• How Now, Update?

    4 Jun 2009, 14:58

    Sorry for the long delay in the posting. My previous post summed up the last month or so of my life - hell. Crazy crazy busy, crises, academic rape, etc. etc. and so forth.

    Today, I'm sitting in my new apartment in Maryland, about to start an internship in DC on Wednesday. I've been in the city for a week now, and I'm loving it so far. I haven't gotten to many monuments or museums, but eventually I'm sure I will.

    My twenty-first birthday is in eight days!! Friends from home who live in DC are designing a four-quadrant bar crawl, which I fear I may not survive.

    Life is good, now that I'm off campus. I haven't graduated, but if I finish this internship (and a potentially amazing class called "leadership and development of non-profit organizations) I'll have a BA in International Studies & Kicking Ass.

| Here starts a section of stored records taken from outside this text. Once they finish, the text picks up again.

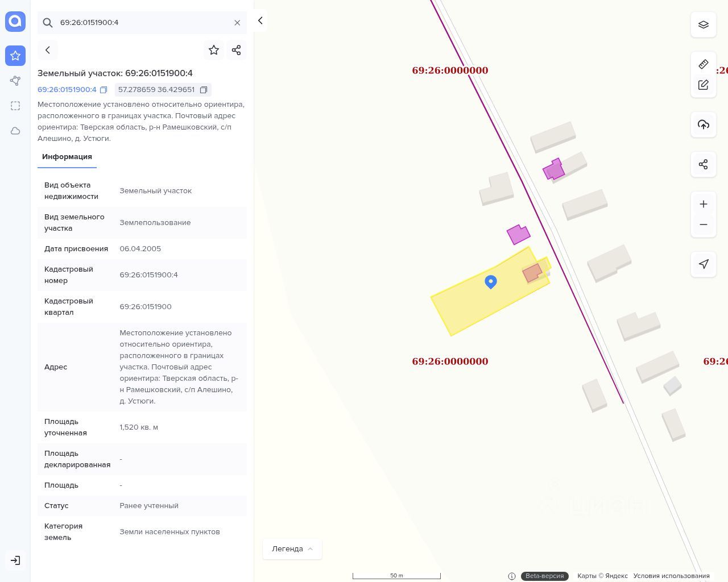Share this land parcel's info
Viewport: 728px width, 582px height.
coord(237,50)
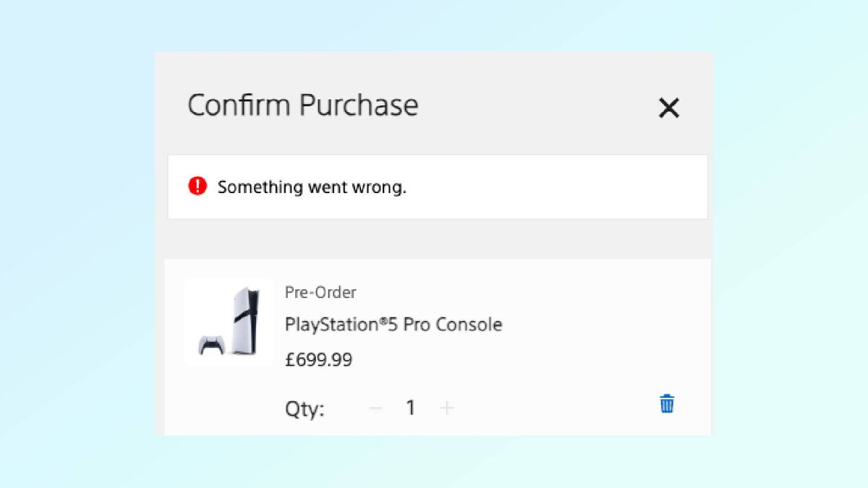
Task: Remove the PlayStation 5 Pro from the order
Action: coord(667,404)
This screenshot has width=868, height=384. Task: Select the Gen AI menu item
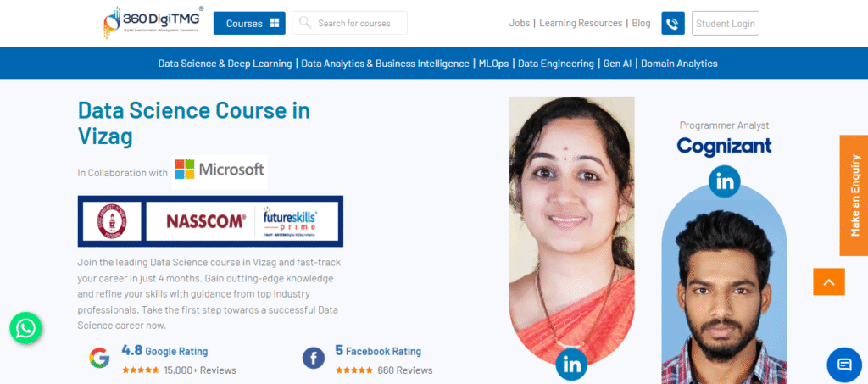(617, 64)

    More to come, I promise.
  • Updates

    8 Abr 2009, 0:43

    My life is hell.


    That is all.
  • J-Curve, on the Rise

    2 Feb 2009, 14:17

    I feel good. Aches in my shoulders and neck aside (I moved yesterday), things have stabilized and I'm doing much better.

    The last couple weeks have been rough, having fell out of favor of the girls I was living with and inevitably being forced to leave the house. My new apartment is pretty and quiet and the girls within seem quiet and nice.

    Enough of that. Progress!

    I know I complain a lot about the weather (my Brazilian friend can attest to this =) ), but really? I'm tired of snowing, icing, thawing, freezing. I want sunshine and a reason to wear flowing gauze skirts and tie-dye shirts. This winter thing has worn out his welcome, and he needs to leave. Now. Bah.

    I just bought a 12-month Last.fm subscription. You should to. I'm hoping that they will expand over the next year to include other features; or at least let me know what they are. Because currently, all I can tell that are extra features are the Loved Library, and a cute frame around my picture (which I've changed. do you like it?).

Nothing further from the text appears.